Medulloblastoma is the most common malignant brain tumor in children. Even with an aggressive regimen of surgery, radiation and chemotherapy, one-third of medulloblastoma patients still die from their disease. Moreover, those who survive suffer devastating side effects from the treatment, including cognitive deficits, endocrine disorders and an increased incidence of secondary cancers later in life. Novel approaches to therapy are desperately needed, and these are likely to come from a deeper understanding of the cells that drive tumor formation – the cancer stem cells. The goal of our research is to move a cancer stem cell-targeted therapeutic agent into a Phase I clinical trial for recurrent medulloblastoma. We will design the Phase I trial to include studies which will provide important information to inform this and future clinical trials designed to target the cancer stem cell.

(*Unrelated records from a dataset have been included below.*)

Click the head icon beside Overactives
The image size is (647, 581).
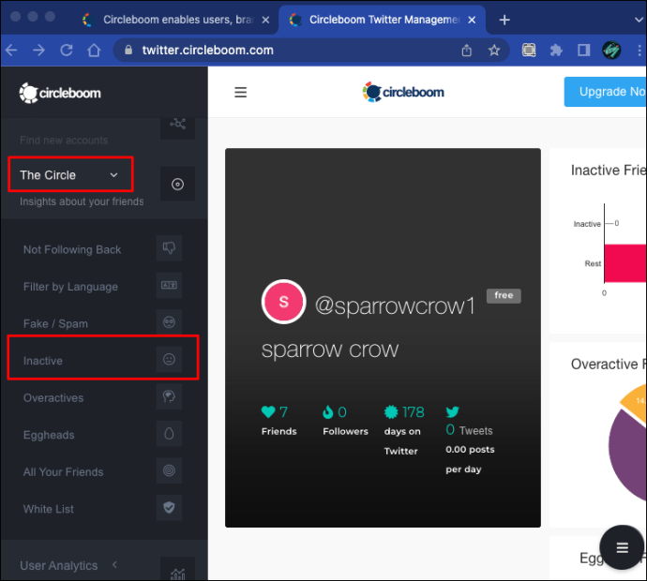coord(169,397)
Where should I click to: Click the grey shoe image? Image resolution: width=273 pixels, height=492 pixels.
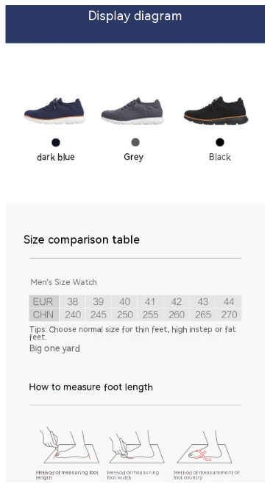[x=132, y=110]
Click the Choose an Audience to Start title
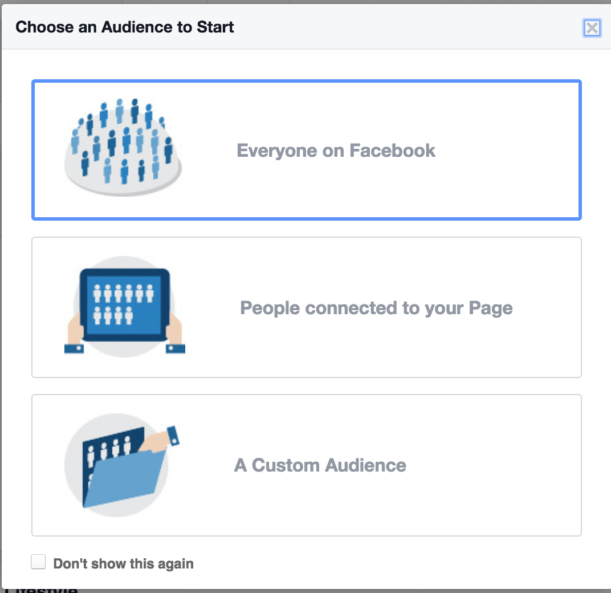 pyautogui.click(x=124, y=27)
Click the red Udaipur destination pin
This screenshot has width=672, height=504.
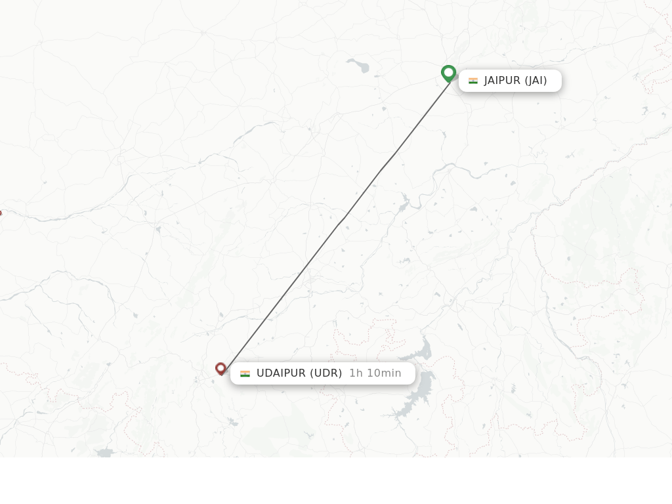click(221, 369)
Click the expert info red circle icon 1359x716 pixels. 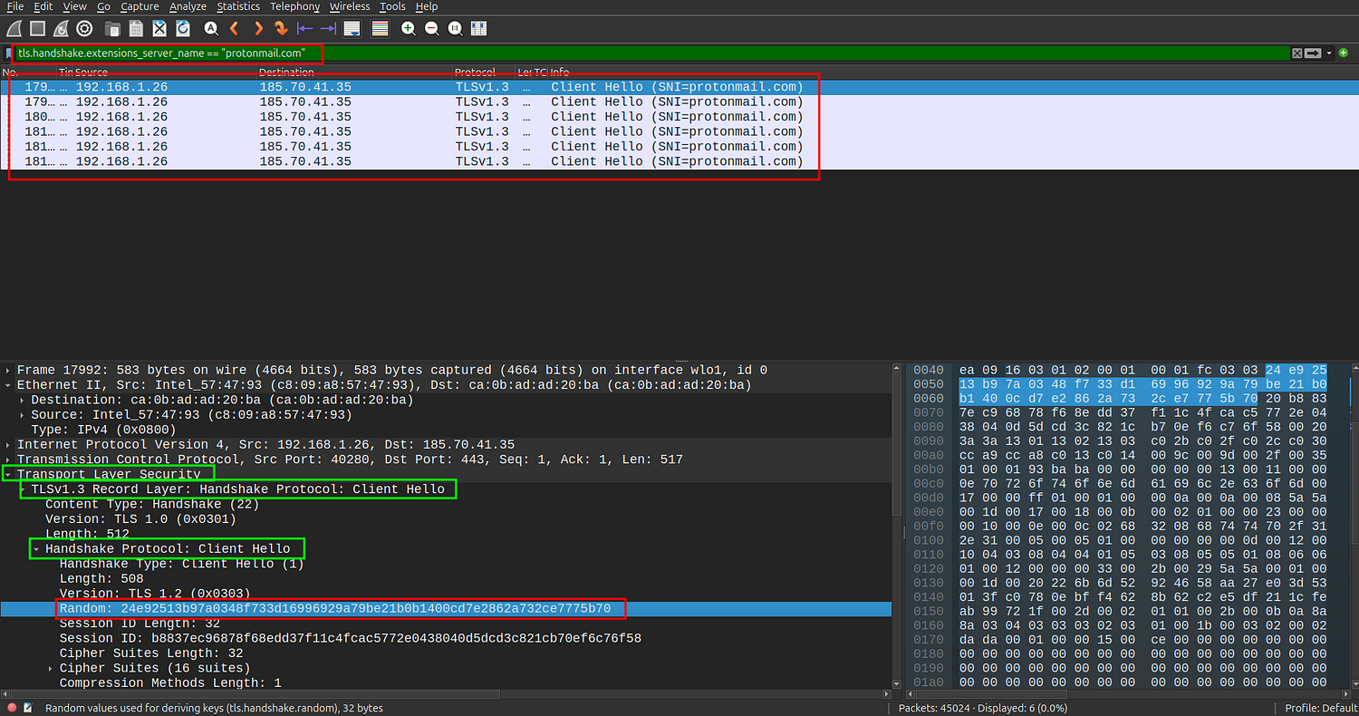pos(12,708)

Statement of Benefit to California: 

It should be noted that Cancer is the leading cause of death in children in the industrialized countries between the ages of 2 and 14 years of age. As stated above, brain tumors are the most frequently diagnosed solid tumor in children and medulloblastoma is the most frequent malignant brain tumors diagnosed in children. Taken together these epidemiologic results suggest that the treatment of childhood cancer represents a huge unmet medical need in the state of California and throughout the USA. If we can develop a stem cell based targeted therapeutic approach to this form of embryonal cancer in children we should be able to do so for other embryonal tumors in children. This stem cell targeted therapy is likely to be less toxic to our pediatric patients compared to high dose chemotherapy and radiation which has significant long term morbidity. As a result, the severe neurocognitive sequelae associated with high-dose radiotherapy can be avoided and these children will be able to lead more normal lives.
The CIRM Planning Grant in Childhood Brain Cancer, if awarded, will provide the initial resources required to implement a new paradigm for pediatric cancer therapeutics to target the tumor initiating stem cell population using a specific targeted therapeutic agent. The team approach is necessary to develop this Phase Ib trial along with the components necessary for its successful implementation. In summary, the benefits to the citizens of California from the CIRM disease specific grant for childhood brain cancer are;
1) Direct potential benefit to hundreds of children with medulloblastoma needing second line therapy
2) Financial savings to eliminate the toxicity and mobidity associated with lifelong side effects of high dose radiotherapy and chemotherapy on cognitive development.
3) New alliances between academia and industry for pediatric cancer therapeutics
4) This modality of therapy may apply to other pediatric cancers a large percentage of which have been shown to involve cancer stem cells.
5) Realization of CIRM mandate to deliver effective novel therapies within a short time frame to benefit the health of Californians afflicted with brain cancer.